On Wednesday, the "Star Trek" actor became the oldest person ever in space when he and three other passengers aboard the white fully autonomous 60-foot-tall New Shepard spacecraft took off from Blue Origin's launch site about 20 miles outside the rural west Texas town of Van Horn.

The vessel climbed 351,000 feet where the four astronauts experienced about three to four minutes of weightlessness before plummeting safely back to the Earth.

They were met in the Texas desert with cheers and champagne. Shatner, embracing Blue Origin's billionaire founder Jeff Bezos, emotionally described the 11 minute ride as profound.

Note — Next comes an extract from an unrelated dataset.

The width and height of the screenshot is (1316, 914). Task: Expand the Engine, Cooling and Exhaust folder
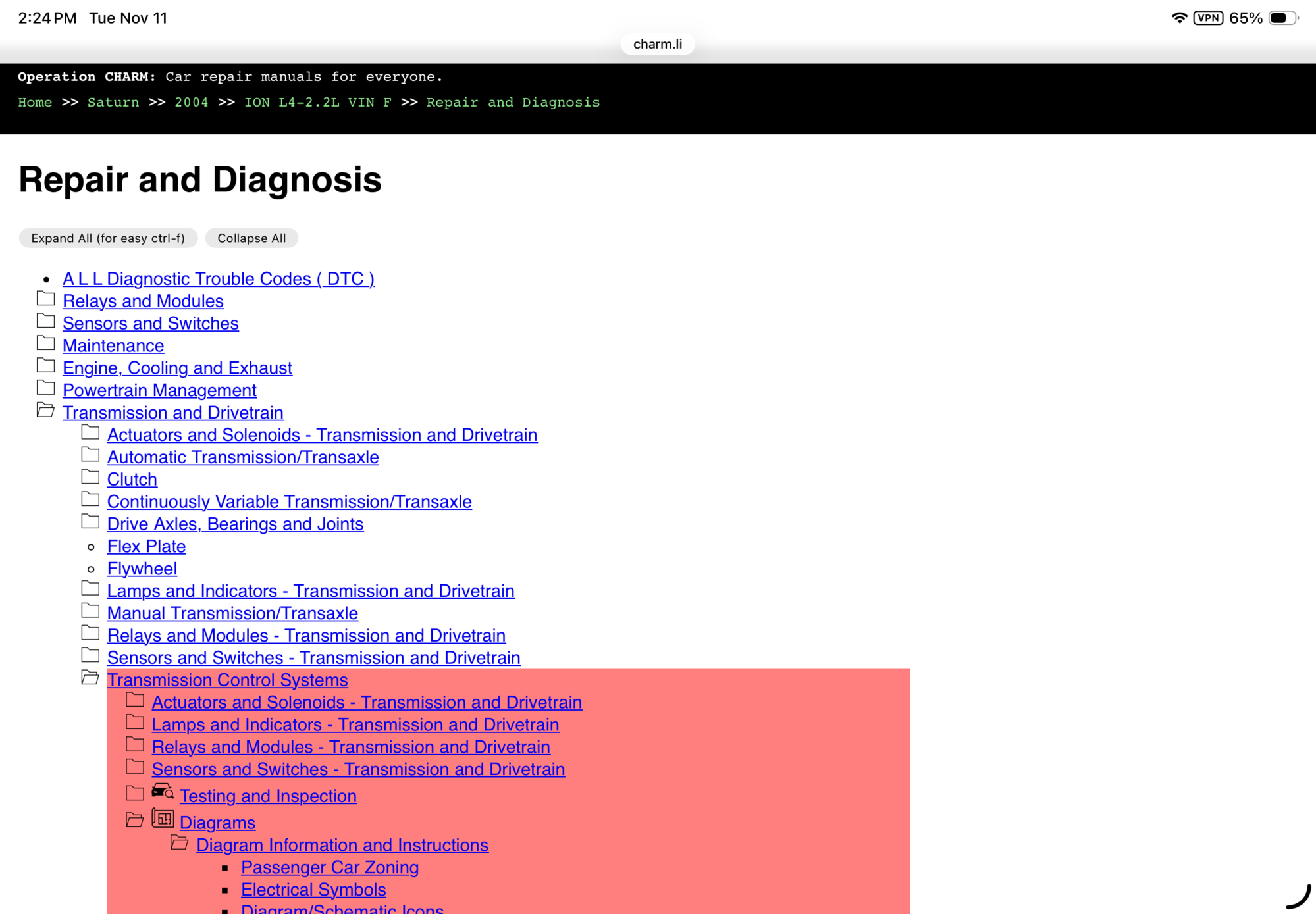click(45, 366)
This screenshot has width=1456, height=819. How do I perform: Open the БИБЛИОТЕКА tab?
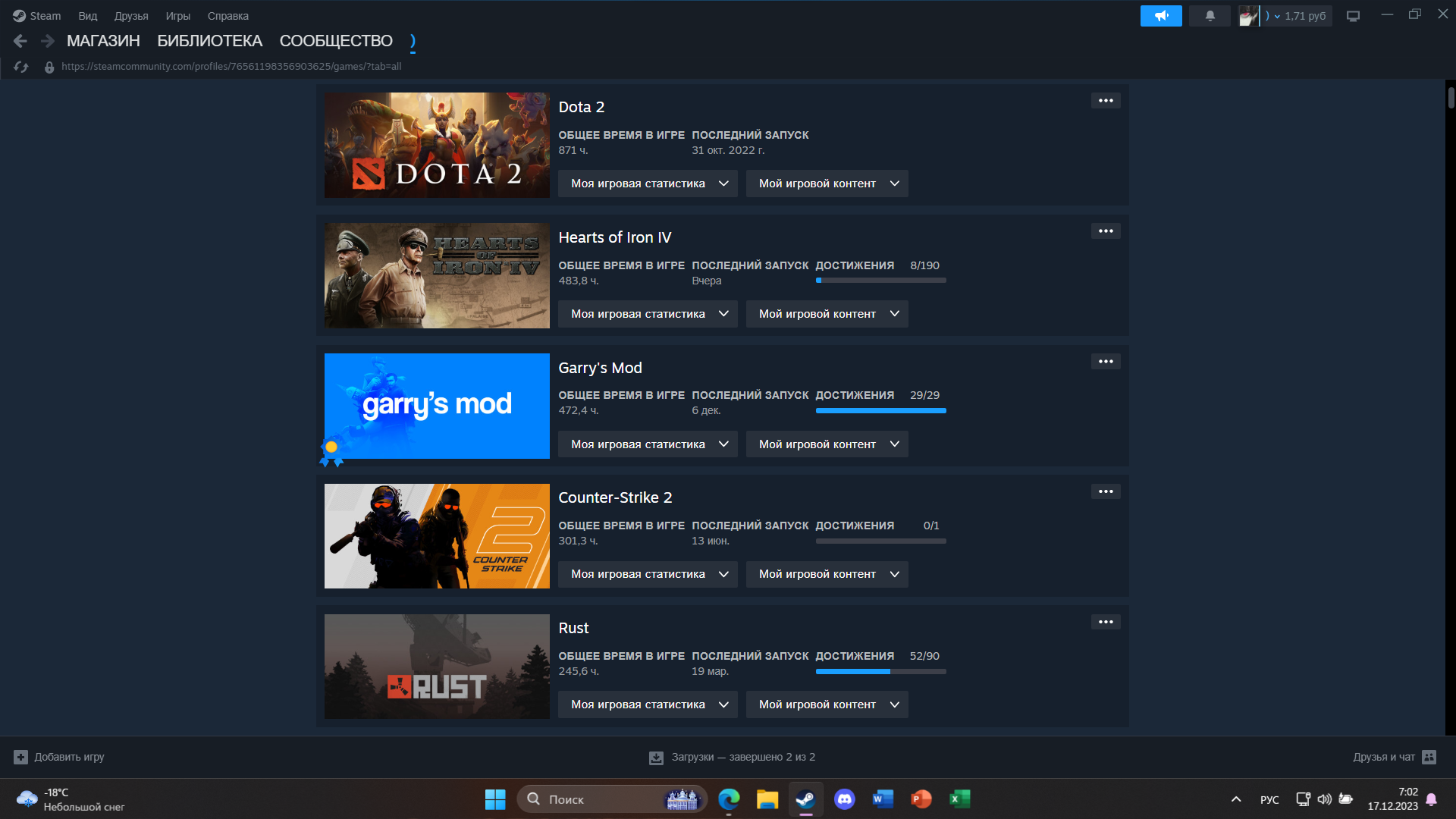coord(209,41)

"And you look down - there's the blue down there - and the black up there and there is Mother Earth - comfort - and there is - is there death? I don't know. Is that death? Is that the way death is? [MAKES AN EXCLAMATION] and it's gone. Jesus. It was so moving. This experience - it's something unbelievable."

Shatner, best known for starring as Captain James T. Kirk of the starship Enterprise on the classic "Star Trek" series and films, said that actually going to space was beyond what he would have imagined.

"What you have given me is the most profound experience I can imagine. I'm so filled with emotion about what just happened."

Wednesday's flight marked the second space tourism flight for Blue Origin and represents another important day for the nascent space tourism industry that, according to UBS, could reach an annual value of $3 billion in a decade.